* Given information
* start *

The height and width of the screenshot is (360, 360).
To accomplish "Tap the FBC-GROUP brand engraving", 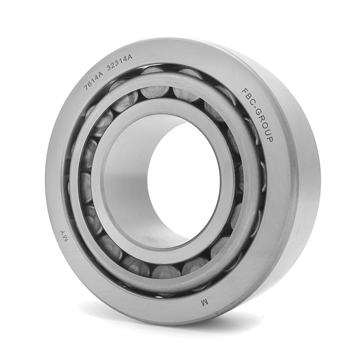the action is [x=257, y=115].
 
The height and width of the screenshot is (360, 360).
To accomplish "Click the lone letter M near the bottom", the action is [x=204, y=303].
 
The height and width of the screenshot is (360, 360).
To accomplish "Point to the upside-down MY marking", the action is [x=64, y=236].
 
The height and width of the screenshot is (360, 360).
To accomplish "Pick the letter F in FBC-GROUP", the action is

* end *

* Problem
Please count the lines in the items above that contain the word "letter", and reply with that number alone.

* Written answer
2